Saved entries

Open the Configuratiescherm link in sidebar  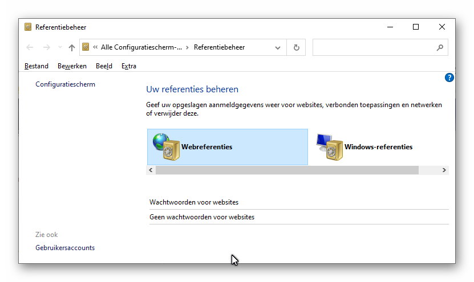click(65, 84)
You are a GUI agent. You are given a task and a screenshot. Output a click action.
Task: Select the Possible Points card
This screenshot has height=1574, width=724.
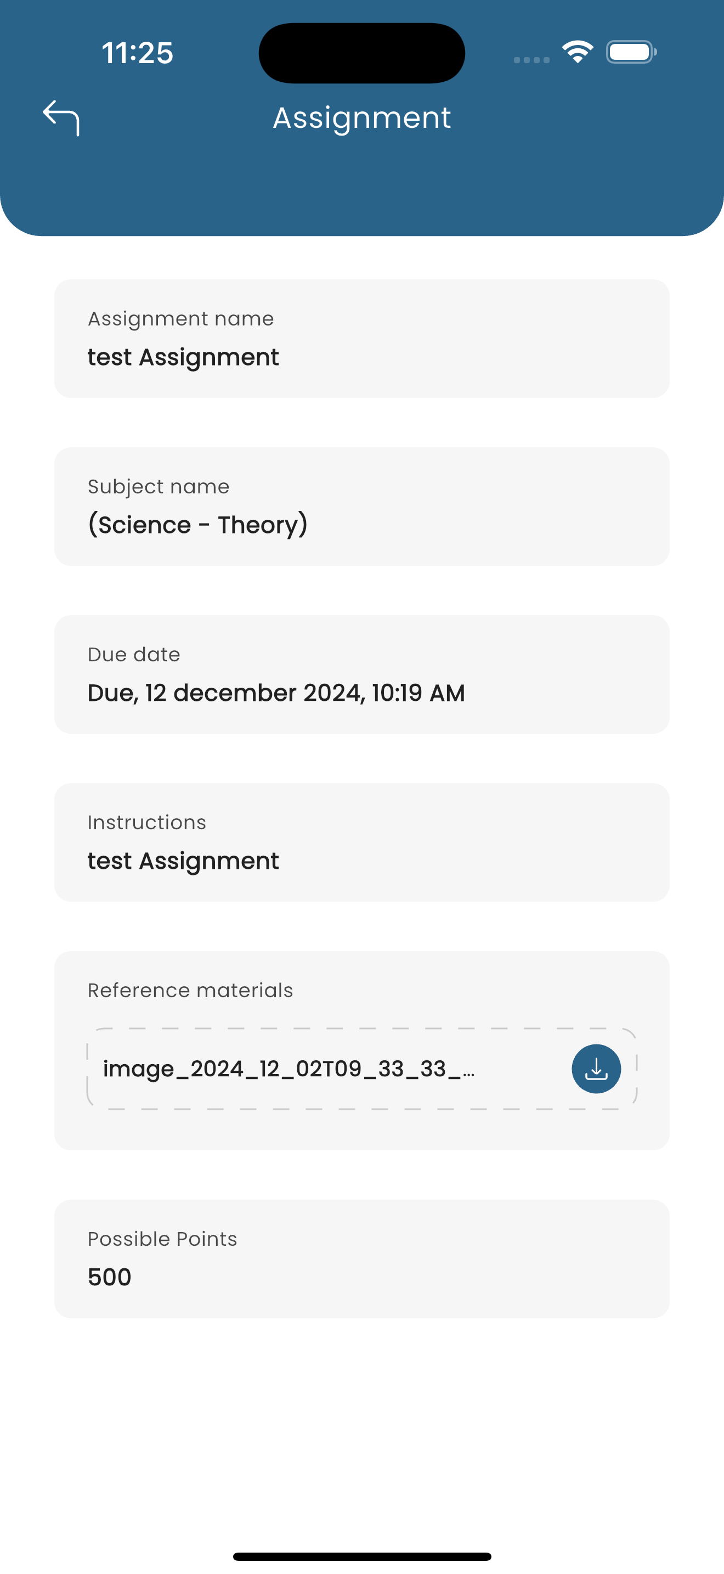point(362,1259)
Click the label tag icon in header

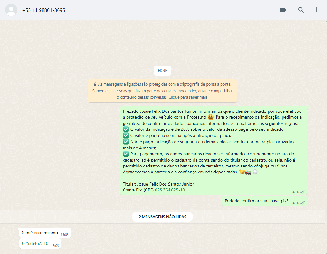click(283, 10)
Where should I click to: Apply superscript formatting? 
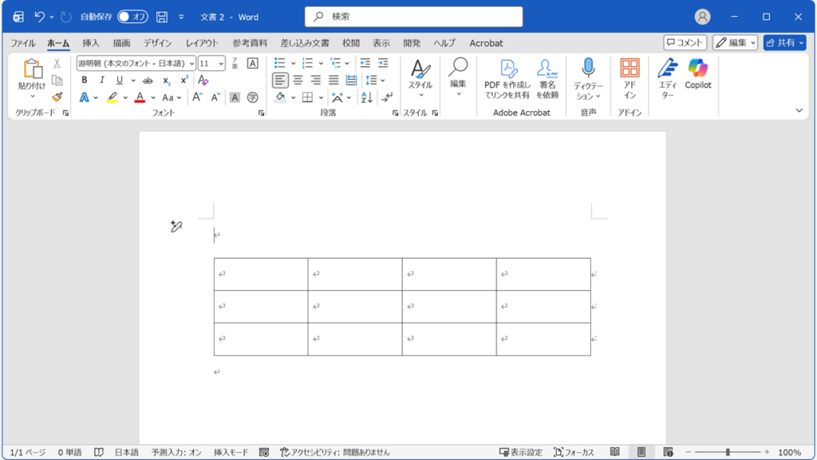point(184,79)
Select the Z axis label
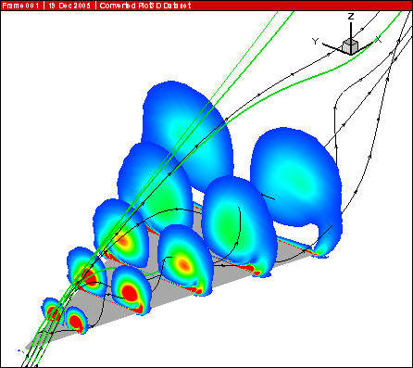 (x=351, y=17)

* * *

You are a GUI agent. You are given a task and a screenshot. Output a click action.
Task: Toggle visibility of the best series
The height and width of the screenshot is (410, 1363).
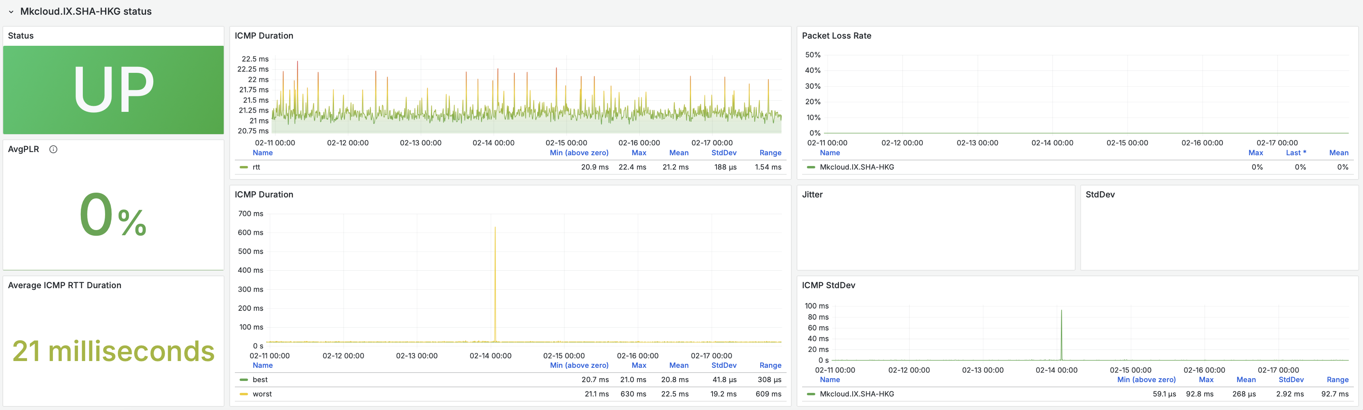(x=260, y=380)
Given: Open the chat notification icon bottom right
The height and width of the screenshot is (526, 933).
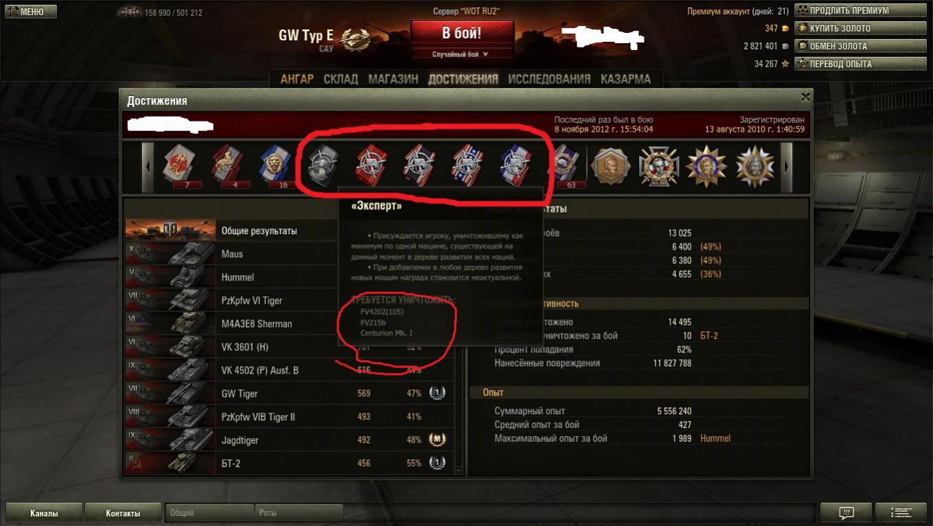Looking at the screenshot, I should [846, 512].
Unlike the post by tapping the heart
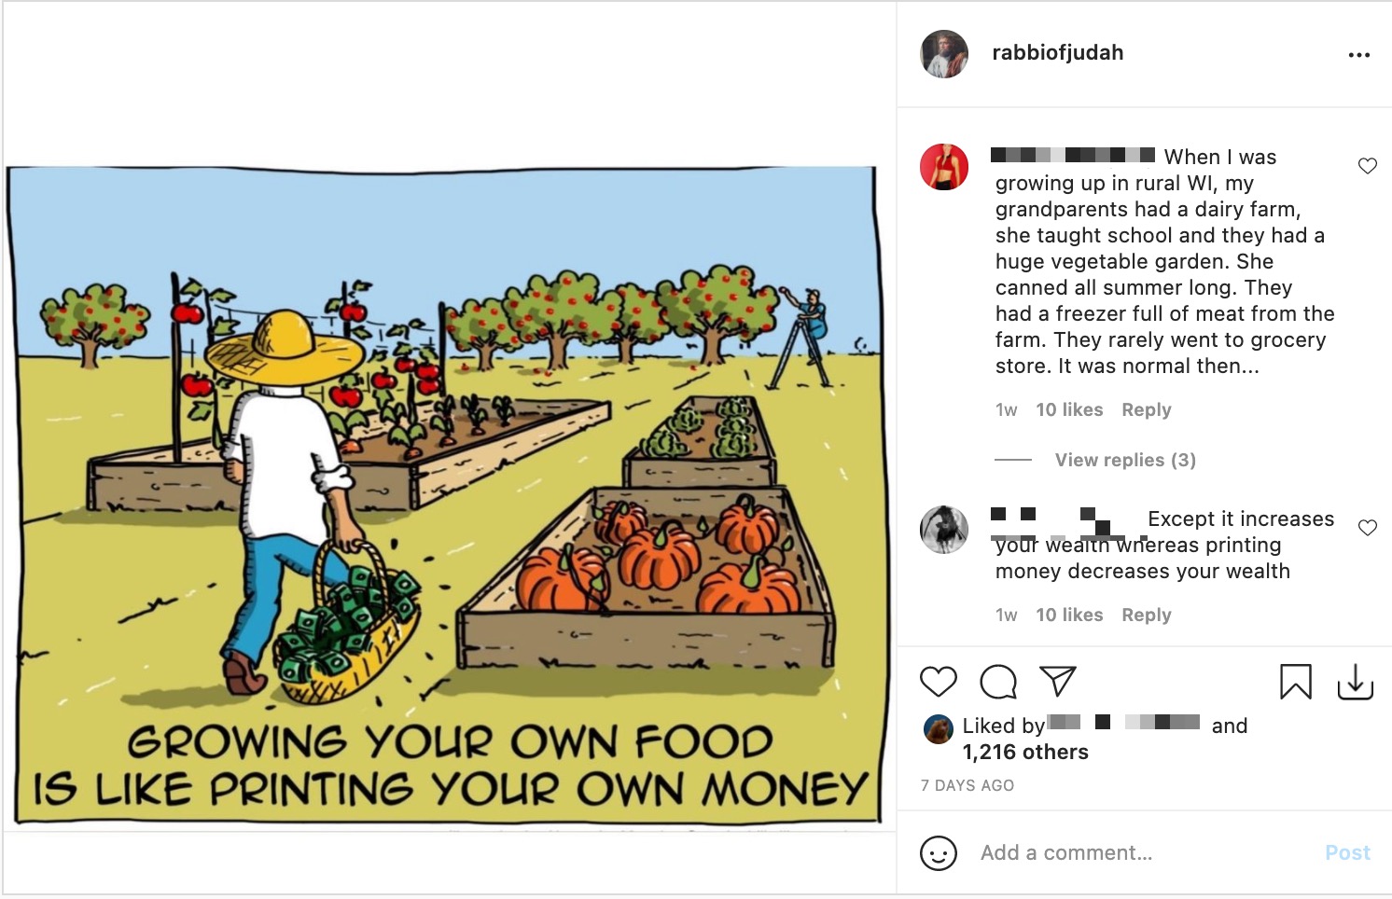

--

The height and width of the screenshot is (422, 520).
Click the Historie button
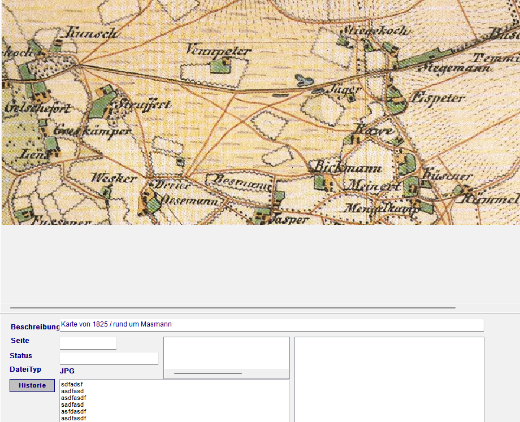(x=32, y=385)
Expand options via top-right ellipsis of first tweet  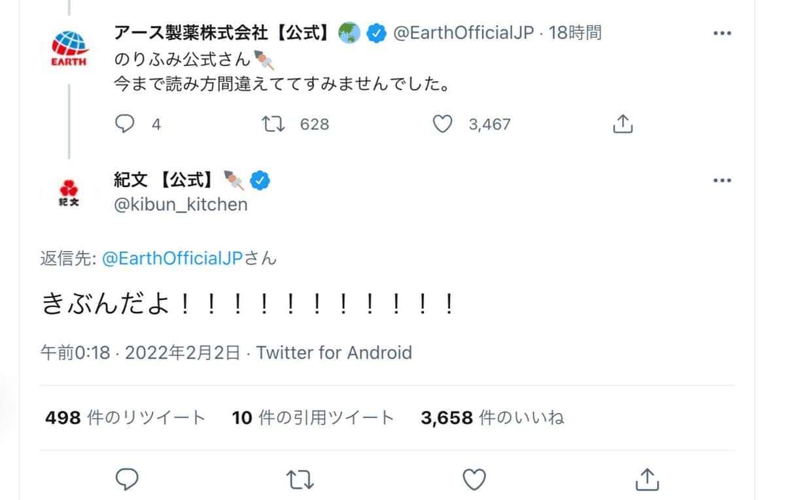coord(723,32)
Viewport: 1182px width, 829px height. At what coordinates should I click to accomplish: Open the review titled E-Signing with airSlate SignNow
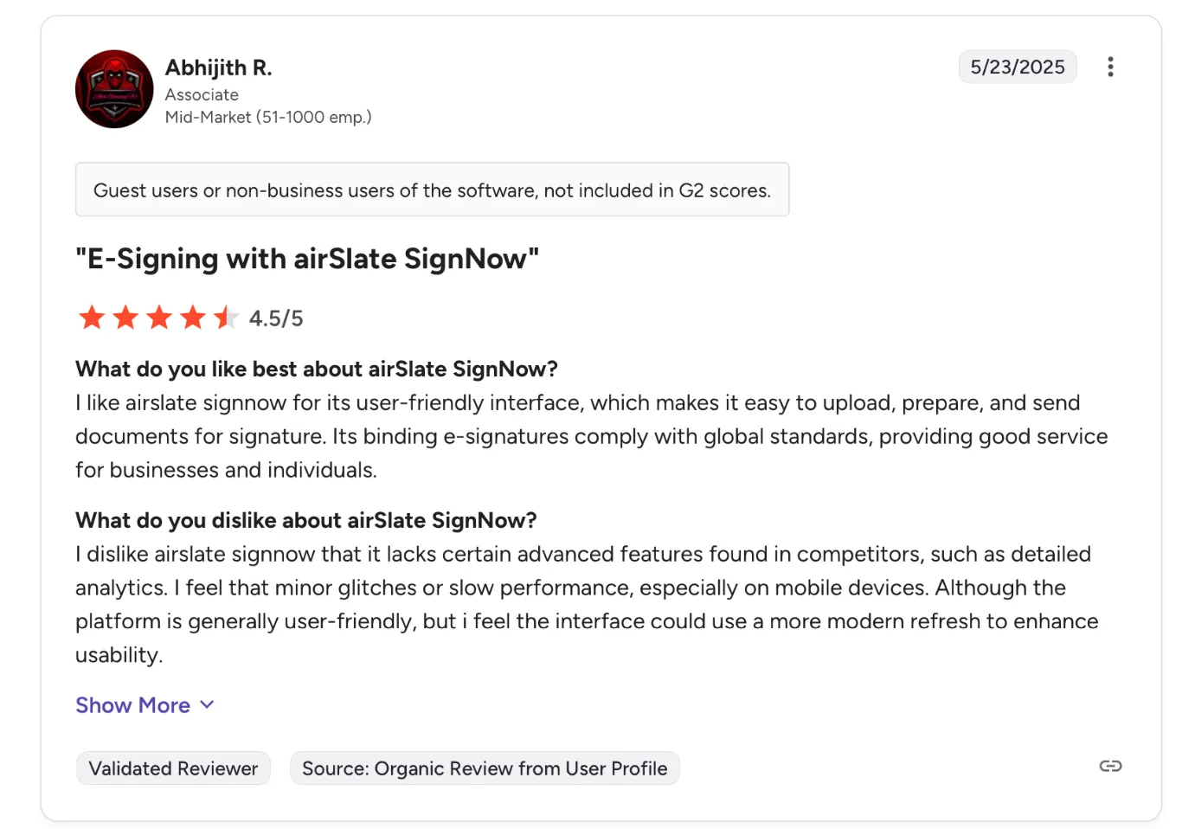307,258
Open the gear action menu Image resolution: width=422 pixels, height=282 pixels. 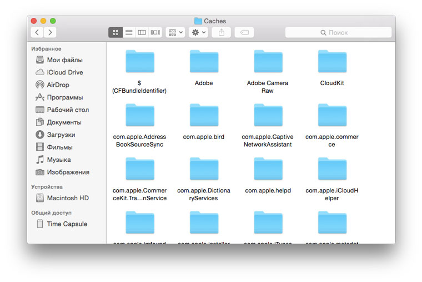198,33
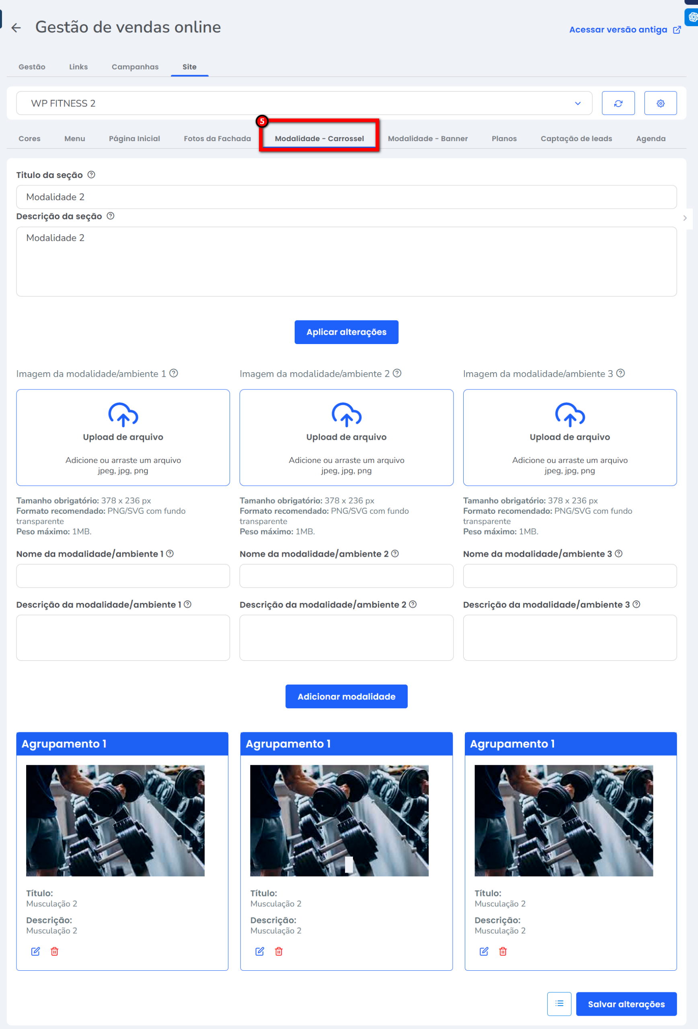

WHAT TO PRODUCE:
With the pictures left out, write out exactly the lines above from the one containing "Task: Toggle visibility of the best series" through the one containing "Unlike the post by tapping the heart".

SOLUTION:
Task: Toggle visibility of the best series
The height and width of the screenshot is (410, 1363).
(x=260, y=380)
Given: Open the chat notification icon bottom right
The height and width of the screenshot is (526, 933).
Looking at the screenshot, I should [846, 512].
Unlike the post by tapping the heart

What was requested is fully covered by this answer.